TUCSON, Ariz., Feb. 14, 2014 (GLOBE NEWSWIRE) -- The Association of American Physicians and Surgeons (AAPS) deplores the cancellation of the trial this week by North Dakota Attorney General Wayne Stenehjem, on the good law preventing abortion unless the abortionist has hospital admitting privileges within 30 miles to handle complications. This law, AAPS explains, ends "hit and run" abortions that cause victims who have complications to be seen by other physicians who do not have any idea what went wrong. In no other medical procedure is a person who causes complications allowed to be unavailable to fix those complications.

The North Dakota attorney general's office has not explained why it agreed with the abortion clinic in canceling the trial, or what its secret settlement talks are all about. The law is pro-woman, and pro-medicine, AAPS states.
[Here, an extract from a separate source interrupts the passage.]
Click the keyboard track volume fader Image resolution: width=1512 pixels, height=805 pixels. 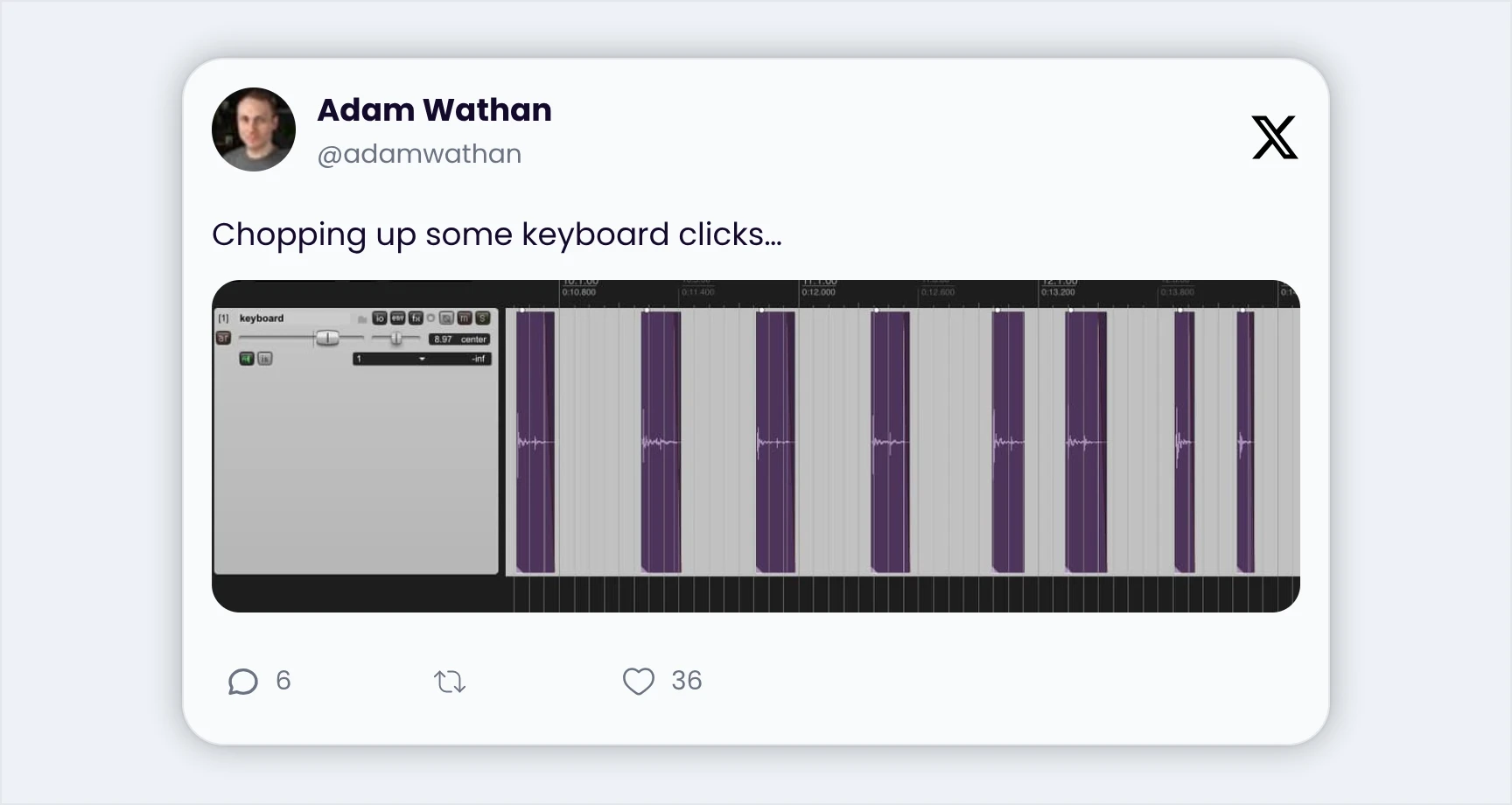pos(326,338)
It protects against heinous tragedies like those exposed by the Kermit Gosnell trial, and reduces the abortion industry's shifting of the cost of complications onto the public.
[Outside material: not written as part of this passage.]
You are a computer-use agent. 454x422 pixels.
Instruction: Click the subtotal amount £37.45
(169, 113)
"Public officials are elected to defend good laws that protect women, as the 30-mile rule does in North Dakota," observed AAPS executive director Jane Orient, M.D. "What is the point of having a legislature if abortion clinics are able to get their way in secret in court, and avoid public trials about application of the law?"

Physicians at the abortion clinic, who may be from out-of-state, have reportedly just obtained hospital admitting privileges by Sanford Health in Fargo in order to comply with the new law. While good physicians can face obstacles and delays in obtaining hospital admitting privileges, Orient notes, the abortion doctors apparently had no difficulty at all.
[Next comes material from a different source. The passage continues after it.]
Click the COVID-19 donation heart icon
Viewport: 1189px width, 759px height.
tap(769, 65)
Secret settlements on such an important public issue are no substitute for a trial in open court, AAPS states. Like any litigant, the abortion clinic can request to have its case dismissed. But the attorney general's job is to defend the law.

"The good people of North Dakota should consider bringing a citizen's petition to recall Wayne Stenehjem if he is so weak in defending such a good law," said AAPS General Counsel Andy Schlafly. "An attorney general is supposed to work for the people, and not cave into the demands of an abortion clinic."

There should be more trials, not fewer, to bring greater transparency to abortion clinics, AAPS states.

The Association of American Physicians and Surgeons (AAPS) is a national organization representing physicians in all specialties, founded in 1943 to preserve private medicine and the patient-physician relationship.